It’s not yet the same as hopping on commuter flight from New York to Washington or renting a car from Avis, but Sunday’s launch of four astronauts to the International Space Station in a capsule built by SpaceX was a momentous step towards making space travel commonplace and mundane.
In the future, instead of relying on spacecraft built by Nasa or other governments, Nasa astronauts and anyone else with enough money can by a ticket on a commercial rocket.
“This is truly a commercial launch vehicle,” Jim Bridenstine, the Nasa administrator, said during a post-launch news conference, “and we’re grateful to our partners at SpaceX for providing it”.
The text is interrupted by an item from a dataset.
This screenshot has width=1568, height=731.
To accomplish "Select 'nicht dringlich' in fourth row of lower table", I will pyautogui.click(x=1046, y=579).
Nasa designated Sunday night’s launch as the first operational flight of the Crew Dragon spacecraft built and operated by SpaceX, the rocket company started by Elon Musk. The four astronauts aboard — three from Nasa, one from JAXA, the Japanese space agency — left Earth from the Kennedy Space Center in Florida.
A Crew Dragon took two astronauts — Robert Behnken and Douglas Hurley — to the space station in May, but that was a test flight to shake out remaining glitches in the systems.
The four astronauts on this flight are Michael S. Hopkins, Shannon Walker and Victor J. Glover of Nasa and Soichi Noguchi, a Japanese astronaut. Nasa and SpaceX last week completed the certification process.